Member of the Illinois House of Representatives from the 116th district 115th District (1991-1993)
- In office January 1991 – June 1997
- Preceded by: Charles Goforth (115th)
- Succeeded by: Dan Reitz (116th)

Personal details
- Born: November 7, 1958 DuQuoin, Illinois, US
- Died: June 27, 1997 (aged 38) Near Du Bois, Illinois, US
- Party: Democratic
- Spouse: Reita Jean
- Children: Three
- Occupation: Coal Miner

= Terry Deering =

American politician (1958–1997)

Terry Deering (November 7, 1958 – June 26, 1997) was an American legislator and coal miner who served as a Democratic member of the Illinois House of Representatives from January 1991 until his death in June 1997.

==Biographical sketch==
Born in DuQuoin, Illinois, Deering went to Nashville High School in Nashville, Illinois.

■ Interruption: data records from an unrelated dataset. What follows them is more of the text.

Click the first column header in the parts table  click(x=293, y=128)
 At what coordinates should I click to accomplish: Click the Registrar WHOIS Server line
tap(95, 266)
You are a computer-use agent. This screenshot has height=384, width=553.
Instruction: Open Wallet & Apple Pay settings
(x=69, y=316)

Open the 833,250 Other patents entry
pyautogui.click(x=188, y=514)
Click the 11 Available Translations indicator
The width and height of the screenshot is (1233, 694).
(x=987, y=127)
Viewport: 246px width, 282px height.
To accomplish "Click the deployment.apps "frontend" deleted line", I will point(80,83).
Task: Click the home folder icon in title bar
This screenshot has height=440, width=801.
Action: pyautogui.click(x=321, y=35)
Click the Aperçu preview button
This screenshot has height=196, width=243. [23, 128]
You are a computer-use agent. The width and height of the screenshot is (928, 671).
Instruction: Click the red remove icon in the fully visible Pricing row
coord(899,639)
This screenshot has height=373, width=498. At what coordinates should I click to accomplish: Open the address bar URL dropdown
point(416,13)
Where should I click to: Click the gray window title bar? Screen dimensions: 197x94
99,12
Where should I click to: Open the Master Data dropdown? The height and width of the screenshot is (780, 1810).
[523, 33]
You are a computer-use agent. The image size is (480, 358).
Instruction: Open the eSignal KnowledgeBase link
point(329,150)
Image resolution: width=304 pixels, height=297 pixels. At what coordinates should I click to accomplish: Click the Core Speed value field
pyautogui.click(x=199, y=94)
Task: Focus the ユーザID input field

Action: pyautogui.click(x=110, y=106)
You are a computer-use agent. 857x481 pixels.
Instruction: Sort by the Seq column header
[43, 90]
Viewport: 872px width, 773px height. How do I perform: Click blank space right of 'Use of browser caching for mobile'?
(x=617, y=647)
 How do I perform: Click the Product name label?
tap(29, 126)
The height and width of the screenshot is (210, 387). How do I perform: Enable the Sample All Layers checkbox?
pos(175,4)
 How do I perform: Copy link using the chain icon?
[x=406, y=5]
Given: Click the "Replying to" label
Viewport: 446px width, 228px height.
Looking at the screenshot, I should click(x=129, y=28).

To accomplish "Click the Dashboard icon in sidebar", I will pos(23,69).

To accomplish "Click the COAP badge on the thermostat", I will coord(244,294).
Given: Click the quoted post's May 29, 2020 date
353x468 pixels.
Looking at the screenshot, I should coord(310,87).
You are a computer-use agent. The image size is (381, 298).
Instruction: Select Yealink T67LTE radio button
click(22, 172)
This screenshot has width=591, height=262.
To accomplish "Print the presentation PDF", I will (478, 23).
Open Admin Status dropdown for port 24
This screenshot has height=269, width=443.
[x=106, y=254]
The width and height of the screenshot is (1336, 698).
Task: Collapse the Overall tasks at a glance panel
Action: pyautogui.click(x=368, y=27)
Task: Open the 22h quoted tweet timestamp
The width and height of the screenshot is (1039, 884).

He was a coal miner and then served as Mayor of Du Bois, Illinois. In the 1990 general election Deering defeated Republican incumbent Charles Wayne Goforth in what was regarded as an upset.
He served in the Illinois House of Representatives, as a Democrat, from 1990 until his death. He died in an auto accident near Du Bois, Illinois. Local Democratic Party leaders appointed Dan Reitz, a County Commissioner in Randolph County, to succeed Deering.